As needed, culinary staff move food to the kitchen's prep area, which is equipped with prep tables and sinks. Here, they cut vegetables, butcher meats and slice cheeses. Since the kitchen is primarily used for bulk cooking and preparation to support the servery's food platforms, this area also contains standard steamline equipment, including a 10-rack combi oven for roasting meats and vegetables and baking breads, a 25-gallon tilting kettle for making chicken, veal and vegetable stocks and a wide-vessel, 40-gallon tilting skillet for making soups, braising meat, toasting rice, and cooking mashed potatoes and pasta.

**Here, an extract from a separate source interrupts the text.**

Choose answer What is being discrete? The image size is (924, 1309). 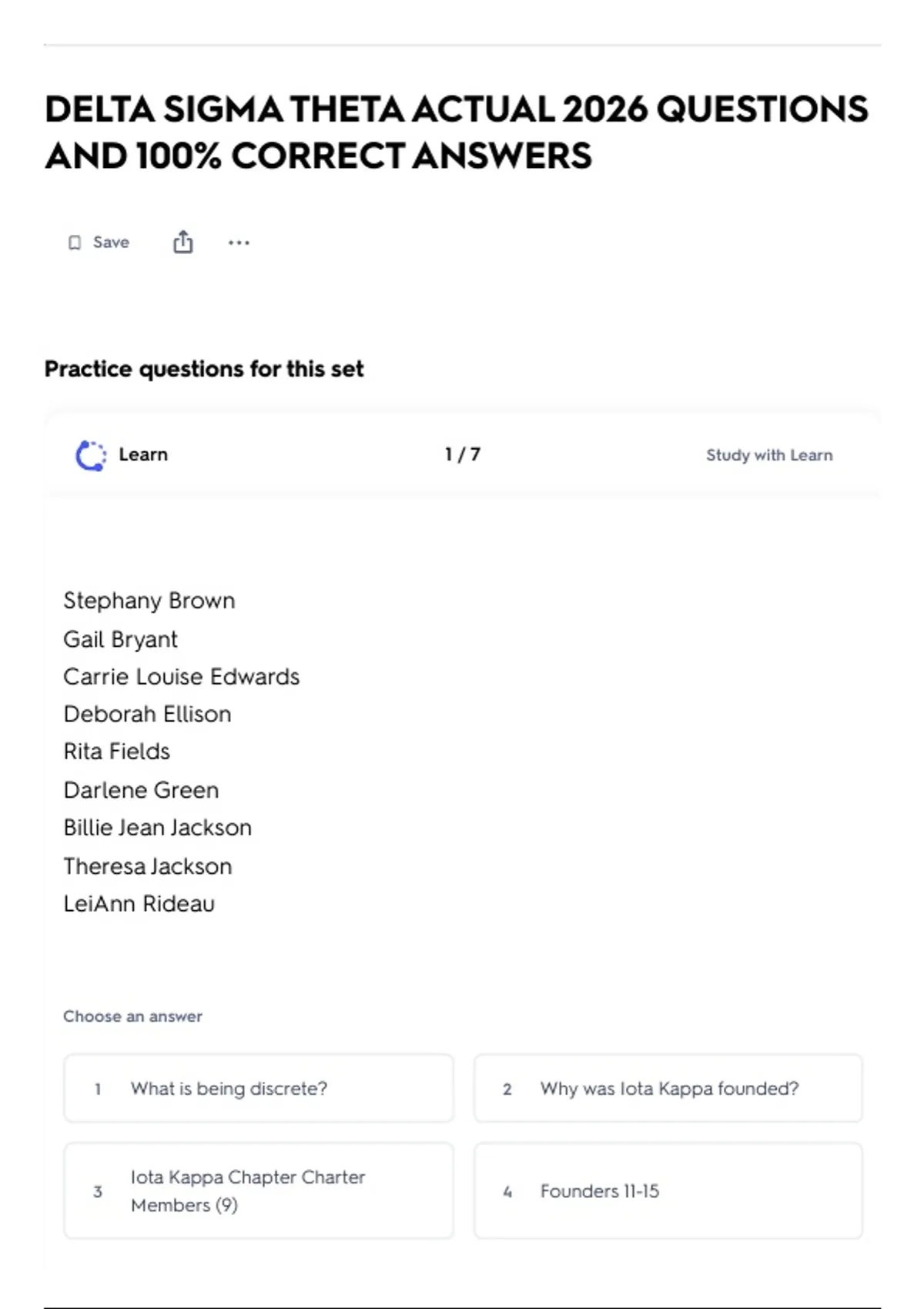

The back kitchen includes a small baking area where staff make items such as flatbread dough for pizza. They use a mixer to prepare the dough and then place it on racks for proofing. Usually the dough racks are placed in a refrigerator overnight. Staff take the dough out the next day, roll it out and bake pizzas in the stone brick oven before taking the finished products to the pizza station out front.
Eventually the kitchen will be responsible for catering events larger than it presently can handle. "In order to accommodate the future demand of growth and catering, we planned and placed the infrastructure needed for the future catering cookline equipment that will be installed," Browne says. "The kitchen was designed for growth with a large preparation area and spacious scullery."
"We're currently catering events for up to 800 guests," says Davin Klippel, executive chef with Bon Appétit Management Company. "When this business increases, we'll be well set up to handle much greater volume on a regular basis."
As part of the university's sustainability program, the back and front of the house use high-efficiency equipment and exhaust hoods. High-efficiency exhaust hoods reduce the amount of air the facility exhausts, which in turn reduces energy consumption for exhaust fans and make-up air fans, and also helps lower air conditioning costs.
"A parallel refrigeration rack system reduces energy and installation costs," says Browne. "That's because a parallel refrigeration system uses fewer larger compressors serving more equipment pieces in lieu of multiple compressors serving just a few each. Since more devices are run off of each large compressor, less refrigeration line runs were required, lowering installation costs. Also, since fewer large compressors use less energy than many small ones, there is energy savings as well." Another energy-efficient element is the use of ice storage in the HVAC systems. The central plant contains an ice-creation storage facility that generates ice late at night and early in the morning when energy costs are lower. The ice is then used throughout the day.